==== Data extracts

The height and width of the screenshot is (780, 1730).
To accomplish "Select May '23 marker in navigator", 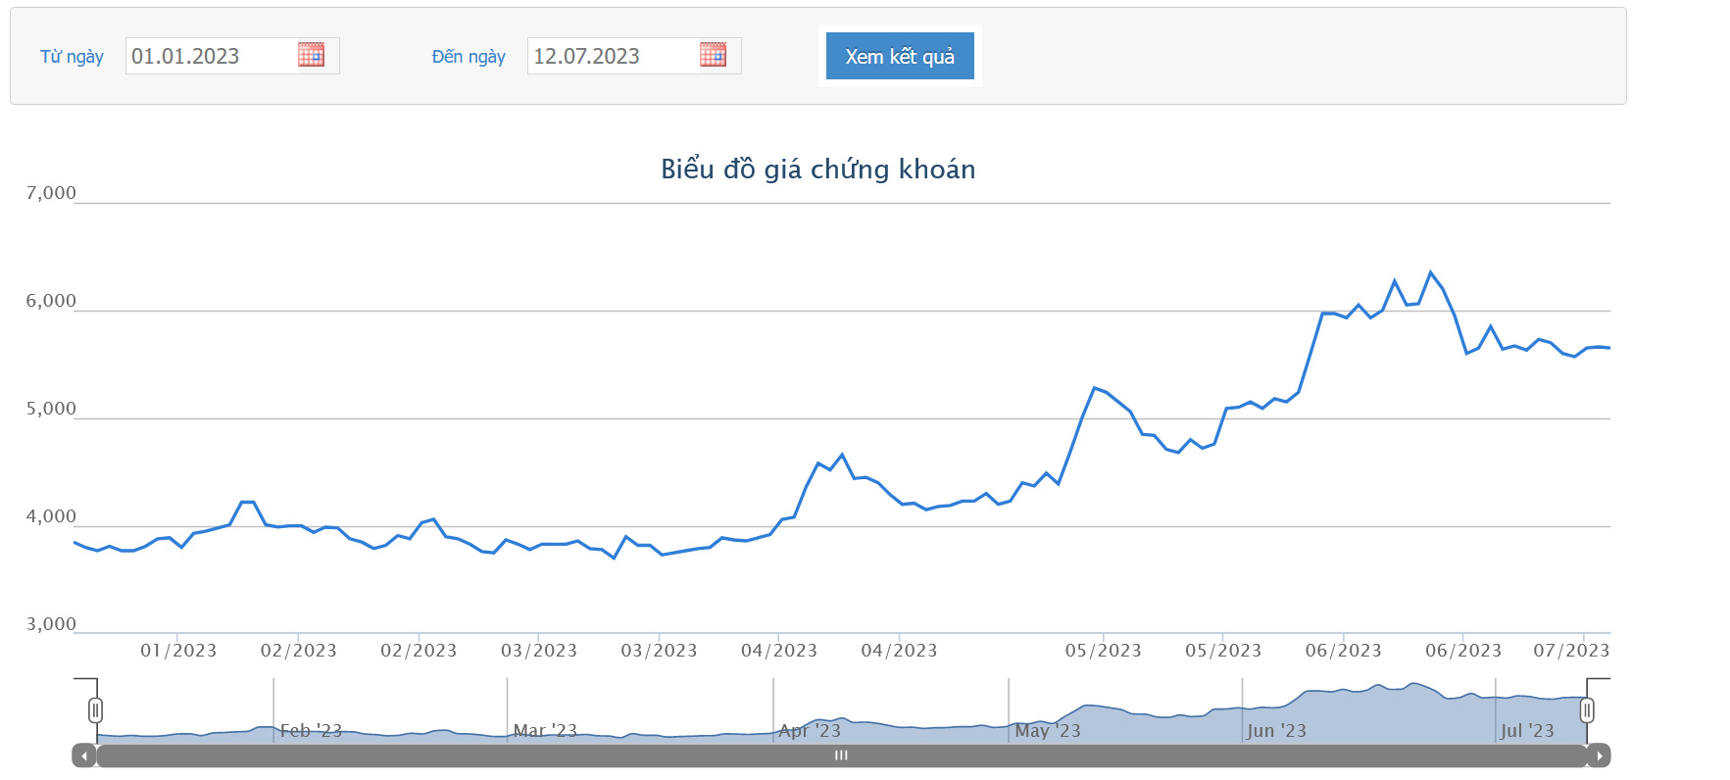I will (x=1047, y=730).
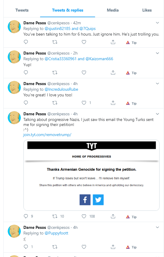
Task: Open the Likes tab
Action: (x=147, y=10)
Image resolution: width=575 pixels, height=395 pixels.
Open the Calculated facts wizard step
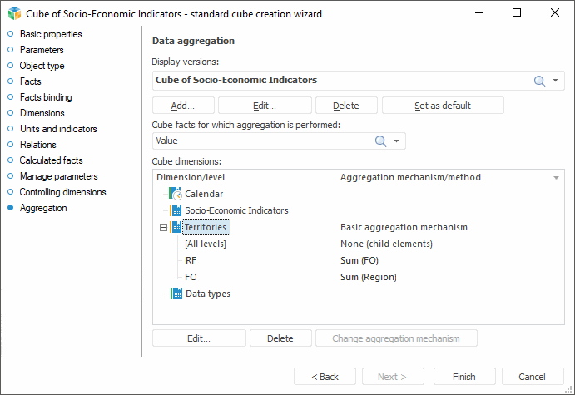coord(51,160)
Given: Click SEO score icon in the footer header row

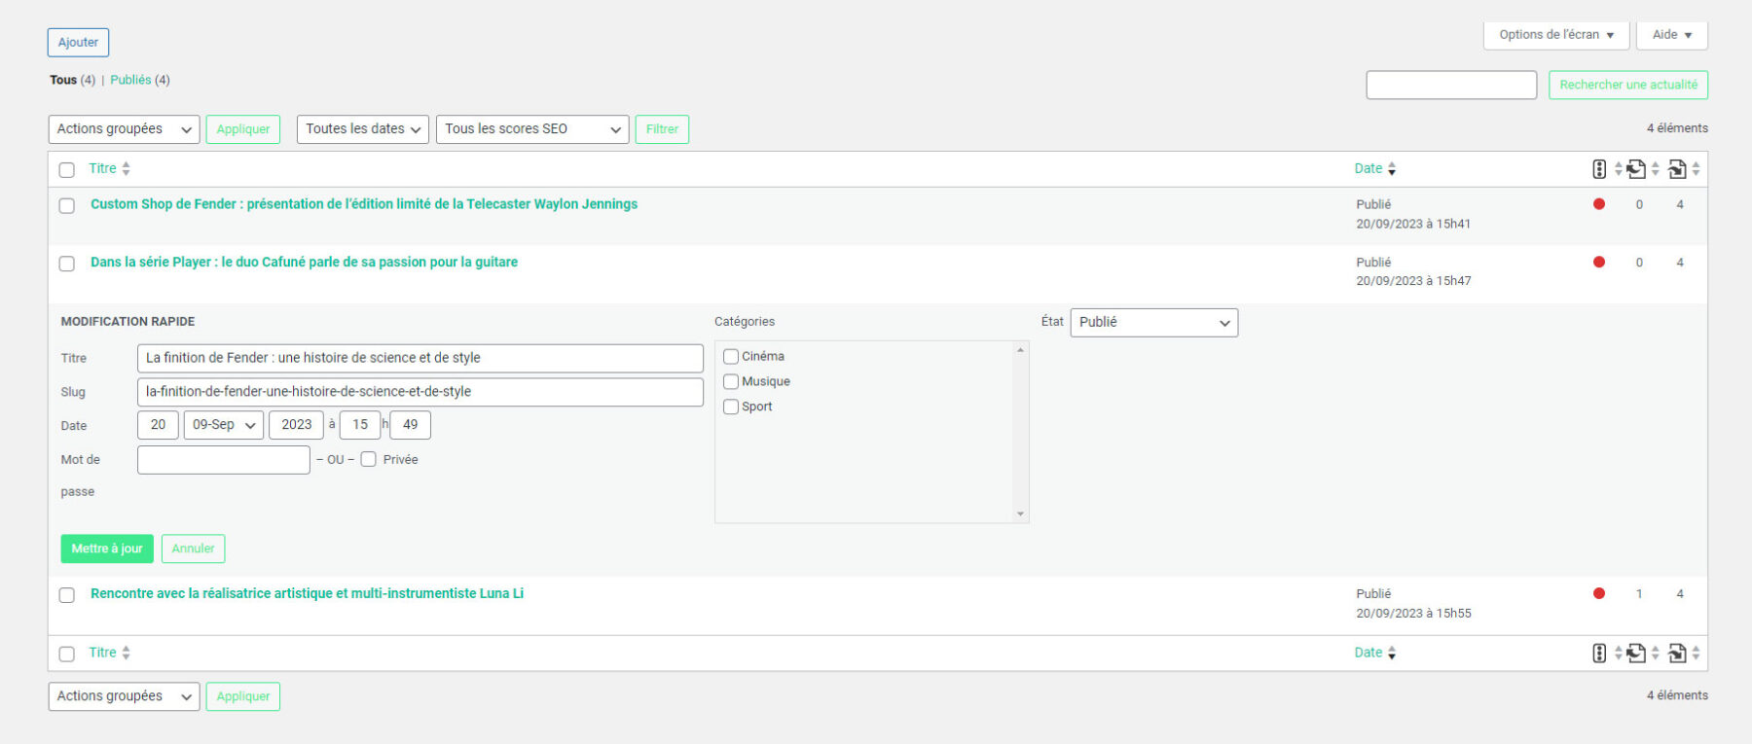Looking at the screenshot, I should [x=1598, y=654].
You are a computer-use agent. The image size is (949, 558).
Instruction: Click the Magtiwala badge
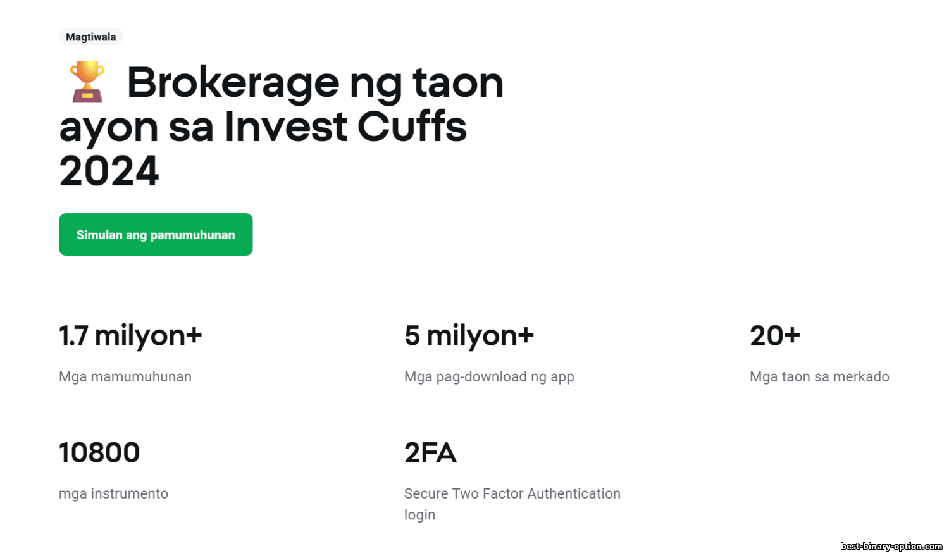point(91,37)
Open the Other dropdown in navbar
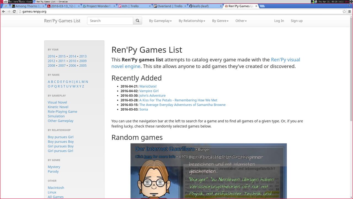The height and width of the screenshot is (199, 353). pyautogui.click(x=241, y=21)
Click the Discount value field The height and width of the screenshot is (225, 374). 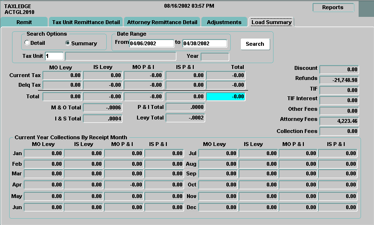(x=339, y=69)
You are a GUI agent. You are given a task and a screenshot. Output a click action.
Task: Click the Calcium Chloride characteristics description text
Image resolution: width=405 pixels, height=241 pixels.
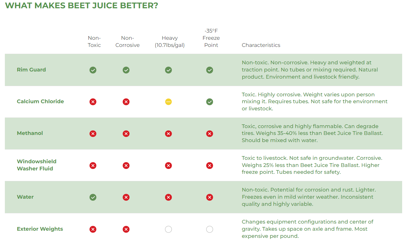pos(315,101)
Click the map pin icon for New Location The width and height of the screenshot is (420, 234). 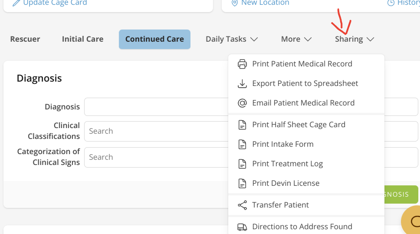click(x=235, y=3)
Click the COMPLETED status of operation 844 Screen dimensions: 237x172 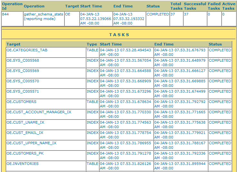[158, 15]
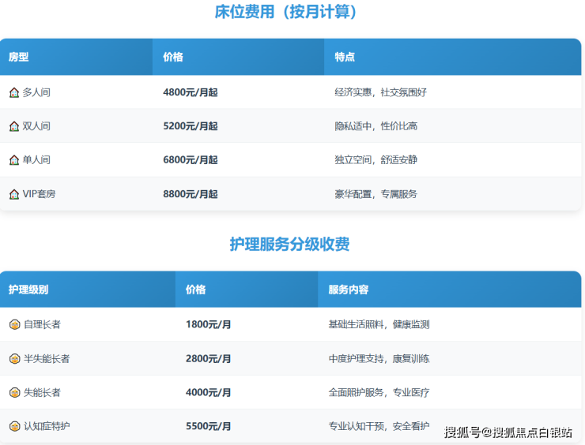
Task: Click the face icon beside 认知症特护
Action: 14,426
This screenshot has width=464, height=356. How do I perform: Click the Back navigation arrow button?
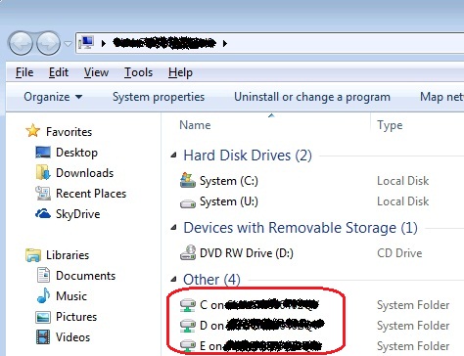[x=21, y=43]
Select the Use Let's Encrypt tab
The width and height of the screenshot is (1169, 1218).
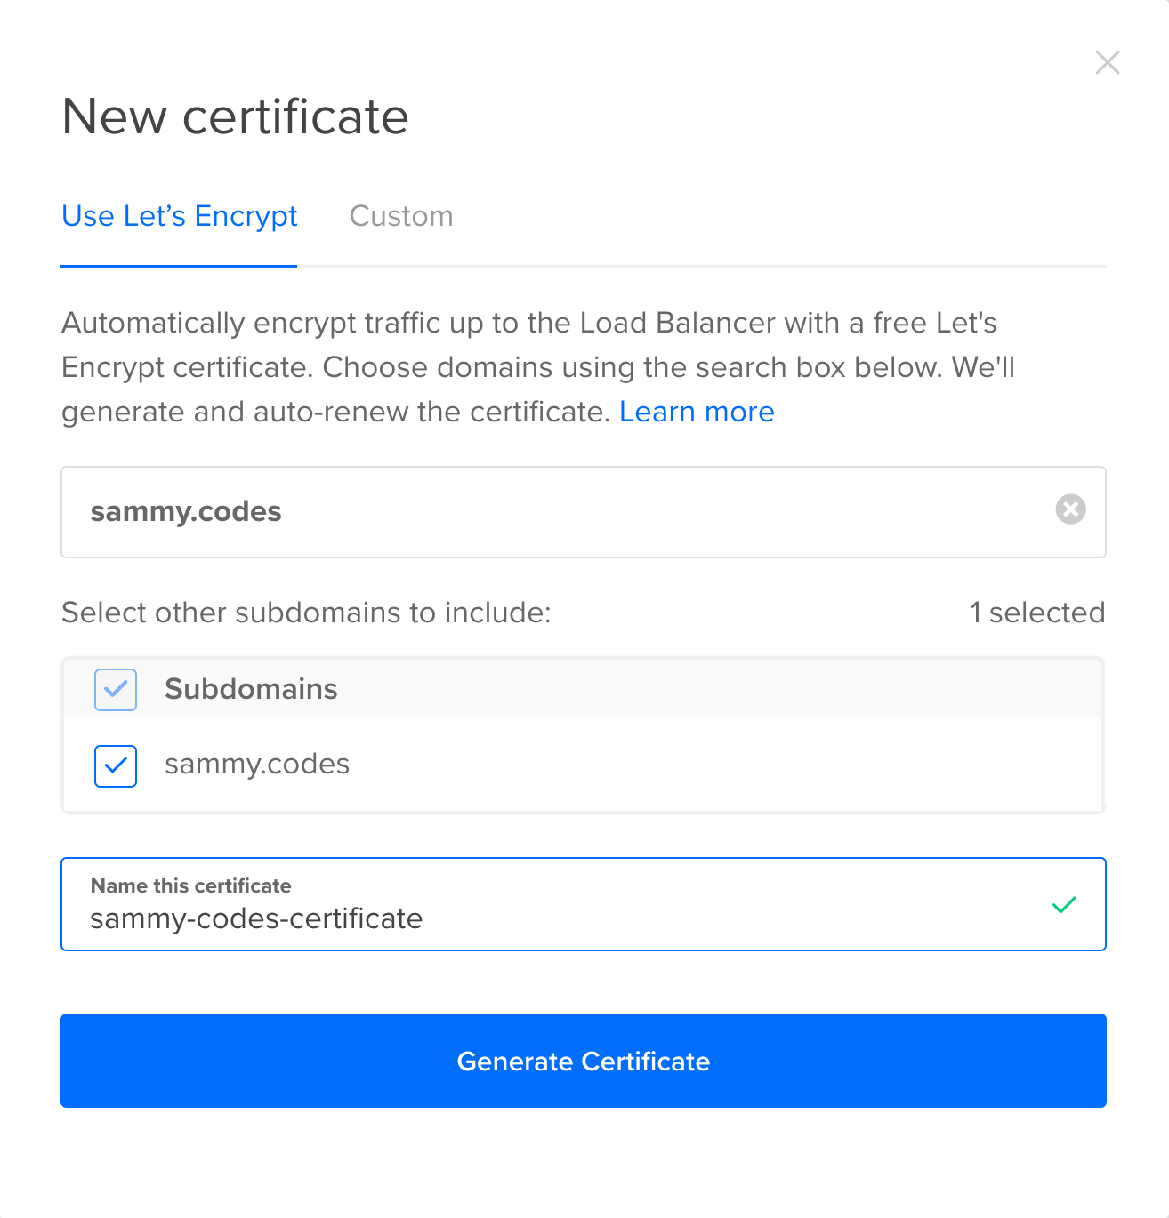coord(179,216)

========

— Work to be completed —
Across the records, how many lines carry the word "agent"? The answer should be a number alone.

— Reply —
2